TEXT =
**********
Thomas Mort died of pneumonia at Bodalla on 9 May 1878.

Sir Thomas Sutcliffe Mort, using the technology developed by another new Australian, French immigrant Eugene Nicolle (who dissolved ammonia in water to reach a temperature of -20 °C in a sealed room) in Balmain built the first freezerworks. Subsequently, with the help of NSW politician, Augustus Morris, they overcame the public's mistrust of frozen food by revealing to an audience of the influential (after their state meal) that the food was not "fresh". This was consequently reported in the Sydney Morning Herald and helped to trigger demand for frozen meats and other primary produce, first to the rural population thence to Britain and, eventually, the world.
**********
PROVIDED INFORMATION =
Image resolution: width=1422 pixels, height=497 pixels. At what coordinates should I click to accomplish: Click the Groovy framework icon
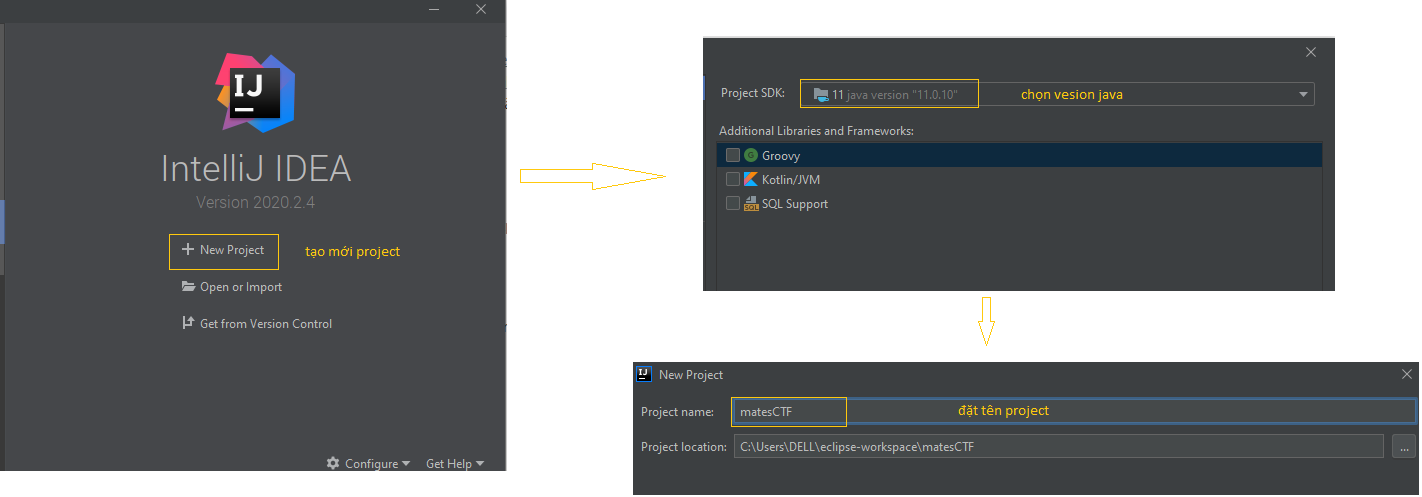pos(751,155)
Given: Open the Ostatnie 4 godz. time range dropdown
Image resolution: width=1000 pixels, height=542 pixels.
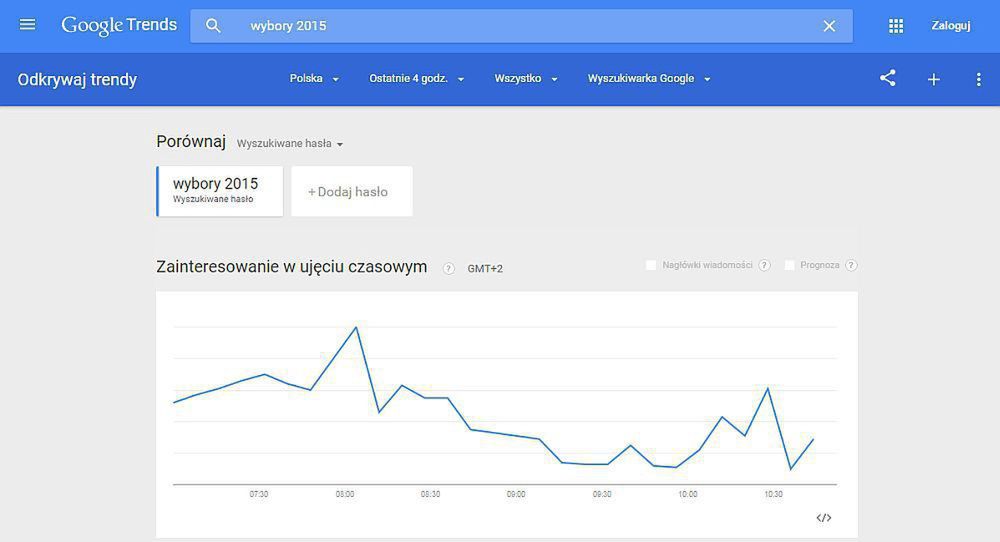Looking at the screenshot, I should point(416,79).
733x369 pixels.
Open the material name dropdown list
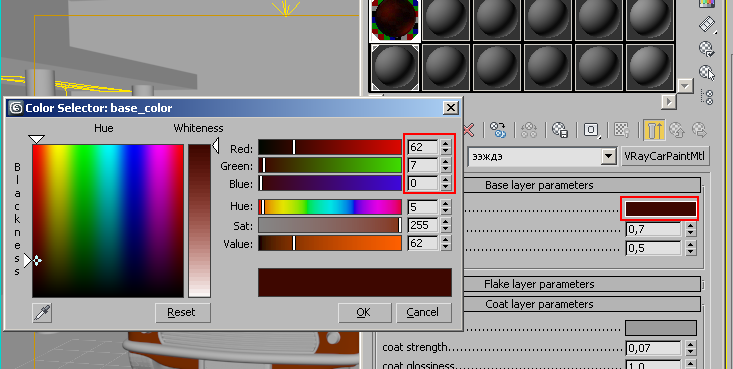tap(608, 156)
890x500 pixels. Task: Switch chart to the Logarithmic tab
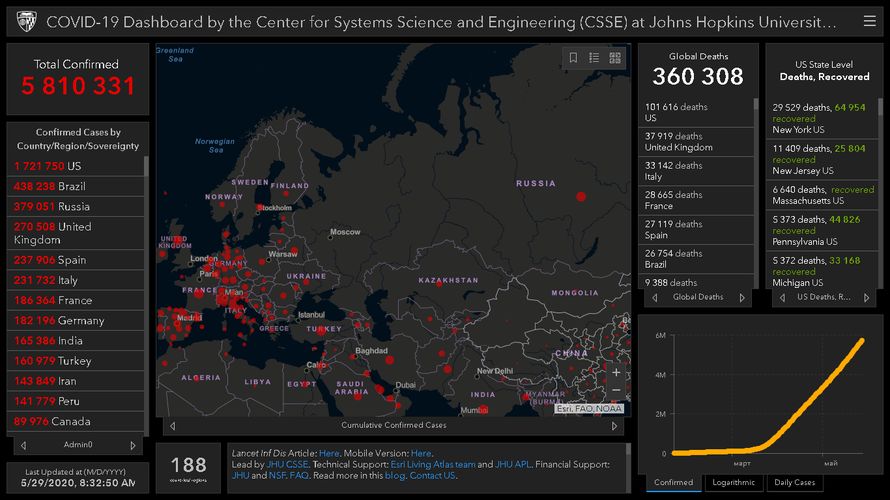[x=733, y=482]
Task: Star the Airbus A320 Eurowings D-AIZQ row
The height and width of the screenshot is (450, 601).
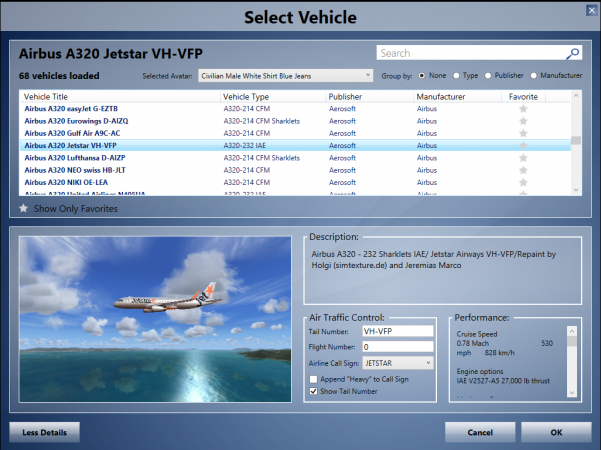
**********
REQUIRED ACTION = Copy the text on Thomas Mort and the first freezerworks word for word. The records were taken from a different source.

WRITTEN SOLUTION =
Thomas Mort died of pneumonia at Bodalla on 9 May 1878.

Sir Thomas Sutcliffe Mort, using the technology developed by another new Australian, French immigrant Eugene Nicolle (who dissolved ammonia in water to reach a temperature of -20 °C in a sealed room) in Balmain built the first freezerworks. Subsequently, with the help of NSW politician, Augustus Morris, they overcame the public's mistrust of frozen food by revealing to an audience of the influential (after their state meal) that the food was not "fresh". This was consequently reported in the Sydney Morning Herald and helped to trigger demand for frozen meats and other primary produce, first to the rural population thence to Britain and, eventually, the world.